Scavengers are creatures that eat other dead creatures, including the remains of predators’ kills. In doing so, they help to clean up decaying material in the environment. They form an important part of any ecosystem, starting the process in which nutrients and energy are released from dead matter for re-use, and reducing the survival chances of organisms that cause disease. Scavengers are found throughout the animal kingdom – they may be invertebrates such as worms, insects and crustaceans, or vertebrates, including mammals, fish and birds.

Black-backed jackals, pied crows and a spotted hyena pick scraps off the carcass of an oryx in Namibia’s Etosha National Park, in the clip Scavengers clean oryx carcass.

A variety of scavenging birds jostle each other at Lethaka Pools in Botswana’s Makgadikgadi Pans National Park, in the clip Vultures gather to drink. Different species of vulture have different ‘skills’ and techniques, allowing all a chance to get something at the kill.

Jackals try to open up a zebra carcass at Meno a Kwena camp in Botswana’s Makgadikgadi Pans National Park, but eventually leave the job to the vultures. The action is recorded in the clip Jackal scavenge around zebra carcass.

Freshwater crabs hide under a clod of mud, waiting for debris to float down the Nxamaseri Channel in Botswana’s Okavango Delta. See Crabs hole up in the Nxamaseri Channel.
Jackals snarl at vultures and each other to get at the carcass of a zebra killed by lions at Leroo La Tau. Soon there is only enough left for crows. The clip Vultures and jackals fight over a zebra carcass shows the scene.

Even a mighty elephant is reduced to skin and bone through the activity of scavengers. Earth-Touch filmed an elephant carcass over a few weeks in Etosha Pan, Namibia, starting with the clip Dead elephant attracts scavengers and ending with Vulture excrement stripes elephant carcass.

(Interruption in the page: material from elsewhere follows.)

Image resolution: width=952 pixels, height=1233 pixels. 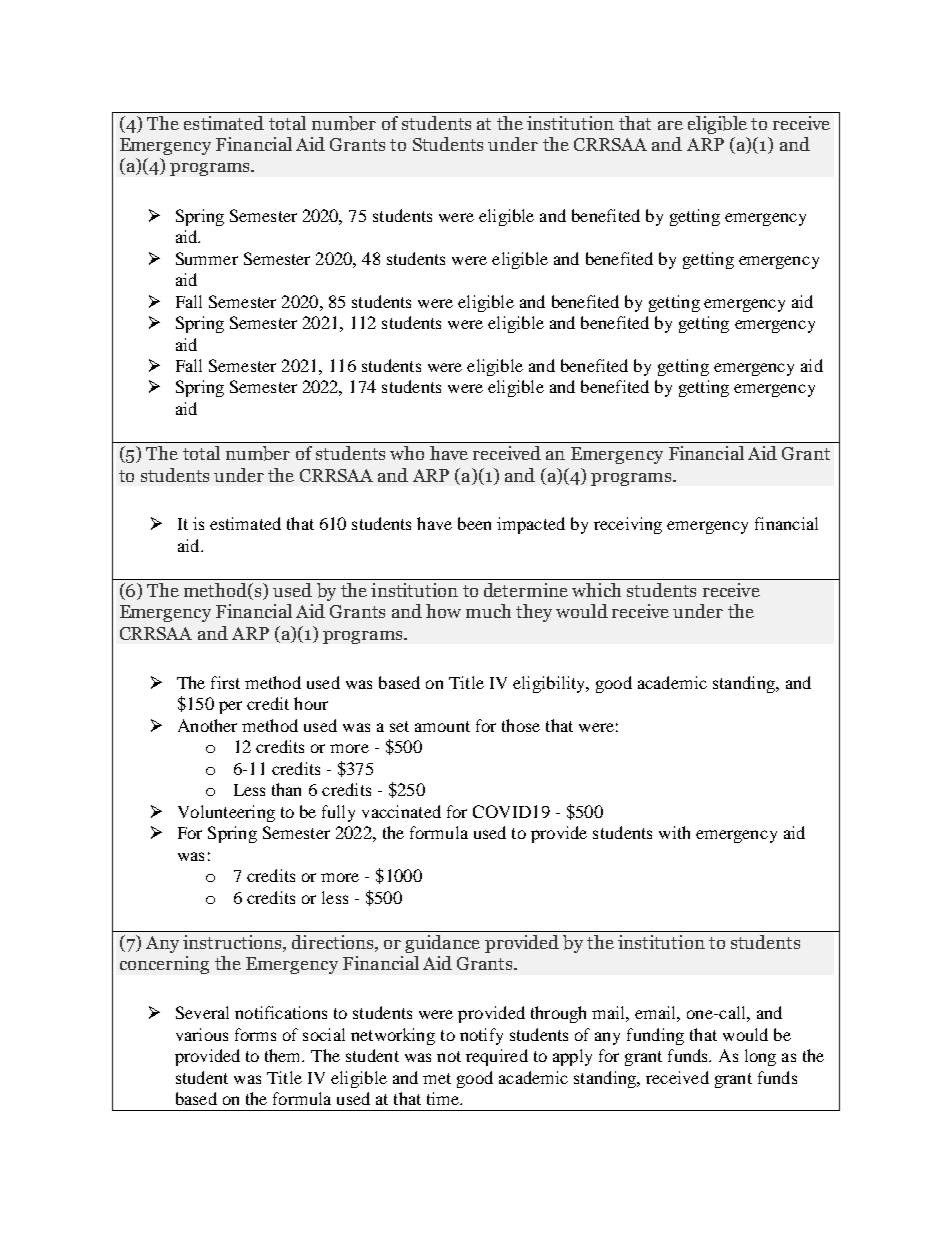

Invertebrates may be small but they do a huge clean-up job in nature. The clip Flies and maggots consume tsessebe carcass was filmed in the Okavango Delta.

Marabou storks are predominantly scavengers, gripping meat in their bills and tearing it off the carcass by shaking their heads from side to side. But they do hunt on occasion, as in the clip Birds feast at fish trap, filmed in Botswana’s Moremi Game Reserve, where they are wading in shallow water to catch fish as the Okavango Delta pools dry up.

One of the lions filmed feeding on a hippo carcass in Moremi Game Reserve seems to have a broken tail, possibly sustained in a fight with hyenas over access to the dead hippo. See Lions feed from hippo carcass.
Two hyenas following a leopard reduce her chances of making a kill, as she moves along the Qwaapu sand tongue in Botswana’s Okavango Delta. See Hyenas dog leopard.

Butterflies and bees feed on the body of a crab, filmed in one of Thailand’s parks in the clip Bees and butterflies eat dead crab.

Rock lobsters walk along the sea bottom in search of food in the clip Rock lobsters forage under ledge, filmed on the Western Cape coast of South Africa.

In the clip Hyena pups on a termite mound you can see two juvenile spotted hyenas waiting for their mother at their den in the Okavango Delta region of Botswana.

Bad weather washes up a feast for crabs to eat on the beach, in the clip Ghostly crabs dance along beach.